Toseef Zafar picture Toseef Zafar · Feb 13, 2016 · Viewed 38.9k times · Source

I have a web application in which the dependencies pull in two jars called:

  1. javassist-3.9.0.GA.jar
  2. javassist-3.20.0-GA.jar

when I package the WAR I have both of these in the WEB-INF/lib directory, my question is that the application is running and why I wouldn't get any issues because apparently I have same classes in both jars and there should be issues right?

Answer

Puce picture Puce · Feb 13, 2016

For Java it doesn't matter how many versions of a class you provide. The default classloader will just pick the first one on the classpath it can find.

Since you can run the application without error this means one of the following:

  • if javassist-3.9.0.GA.jar is first on the classpath: your application doesn't rely on new APIs or bugfixes in javassist-3.20.0-GA.jar Also no APIs you used of this library changed between these versions (which a library shouldn't do between minor versions)

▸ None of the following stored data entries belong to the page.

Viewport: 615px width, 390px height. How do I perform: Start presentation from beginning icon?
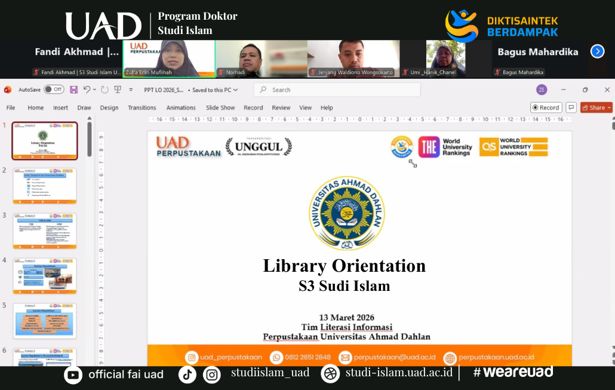tap(118, 90)
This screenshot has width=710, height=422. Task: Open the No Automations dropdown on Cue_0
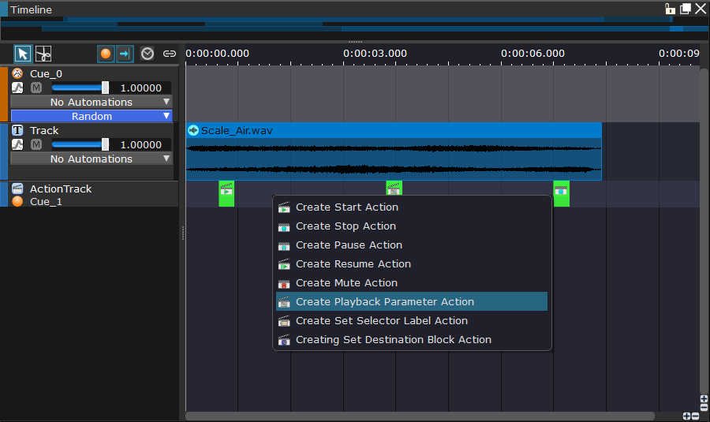[92, 102]
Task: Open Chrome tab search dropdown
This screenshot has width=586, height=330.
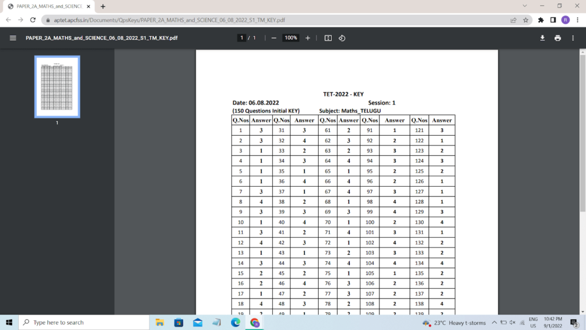Action: (x=525, y=6)
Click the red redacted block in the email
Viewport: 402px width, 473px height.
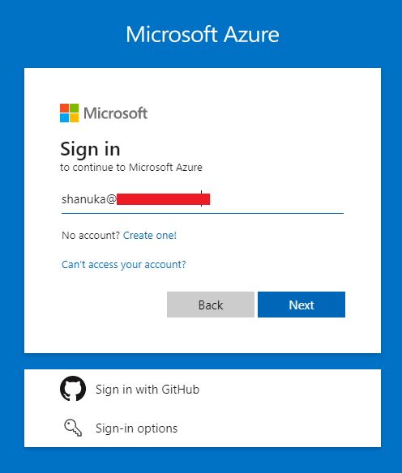point(163,199)
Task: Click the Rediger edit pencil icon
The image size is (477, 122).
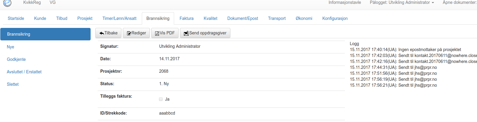Action: [x=129, y=33]
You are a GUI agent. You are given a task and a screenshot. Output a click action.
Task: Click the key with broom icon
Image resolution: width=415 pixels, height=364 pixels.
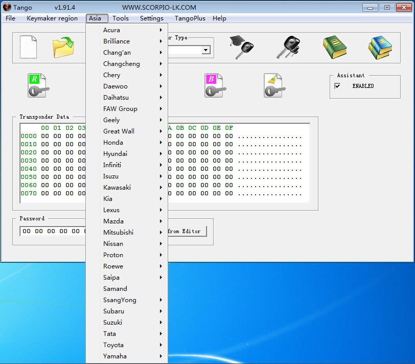pyautogui.click(x=273, y=85)
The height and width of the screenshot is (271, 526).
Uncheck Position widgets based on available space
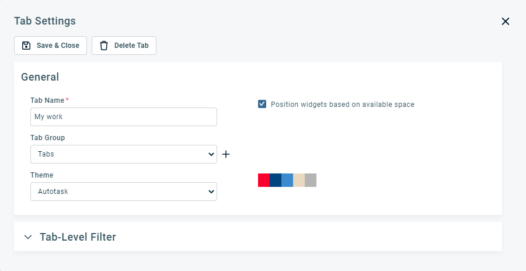[262, 104]
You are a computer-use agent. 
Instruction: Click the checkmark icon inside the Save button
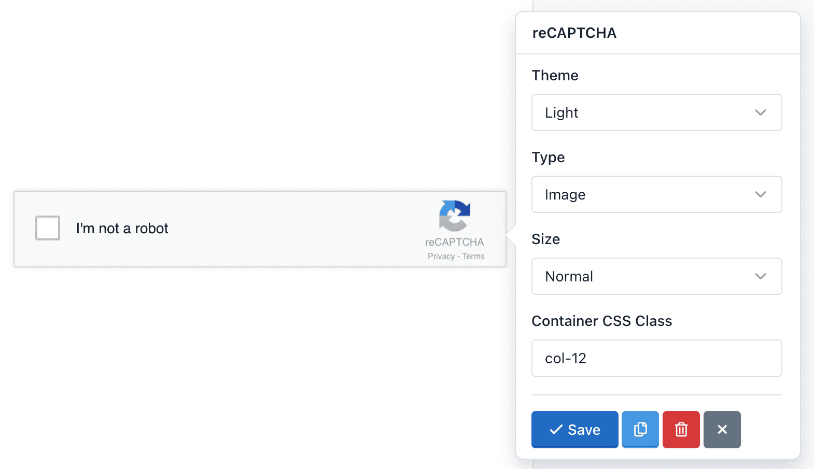(x=556, y=430)
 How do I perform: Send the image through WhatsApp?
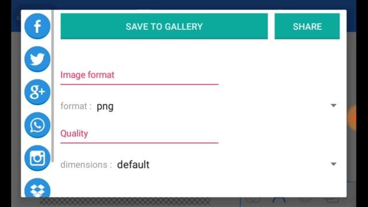[x=37, y=125]
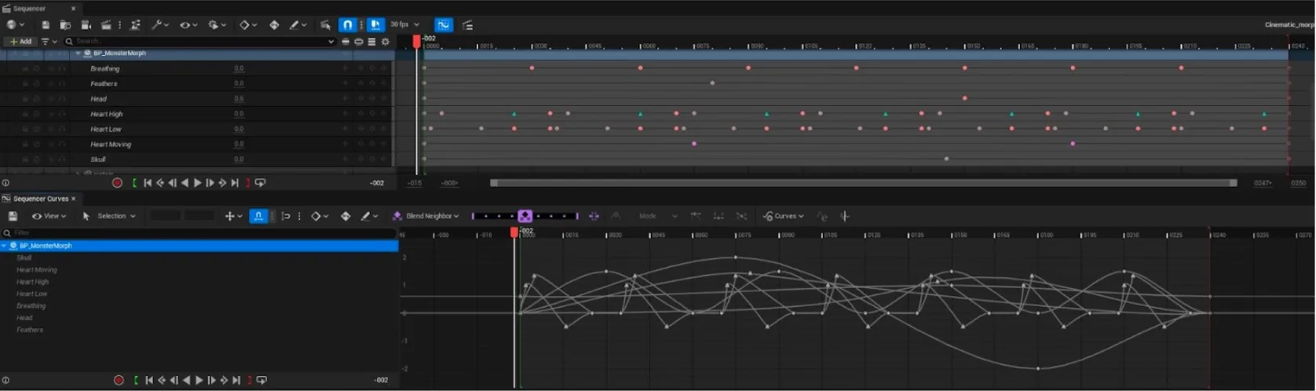1316x391 pixels.
Task: Click the camera cuts icon in Sequencer toolbar
Action: 86,25
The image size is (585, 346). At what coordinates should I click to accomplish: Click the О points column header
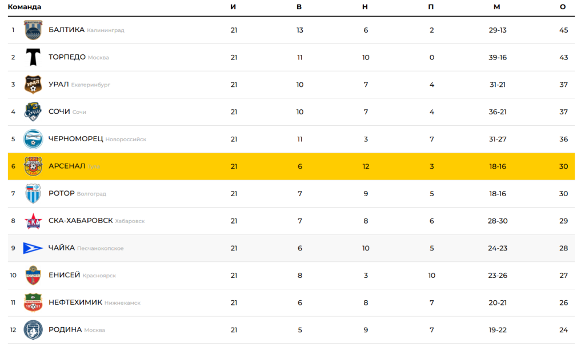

  • if javassist-3.20.0-GA.jar is first on the classpath: the library is backwards compatible

I suggest:

  • If these dependencies are direct dependencies in different parts of your application, make sure you're using everywhere the same version. The best way is to fix the version in the dependencyManagement section of the parent POM and then omit the version attribute in the dependencies sections.
  • If these dependencies are transitive dependencies, then exclude the one you don't want to use to make sure you only have one version of the library in your final application. Also consider to file an issue for the project that still uses the old version and ask them to upgrade the version of the dependency.
  • If you need to work with two incompatible versions of the same library, which have the same package and class names, consider to use a module system such as OSGi, which supports running different versions of the same library to some degree.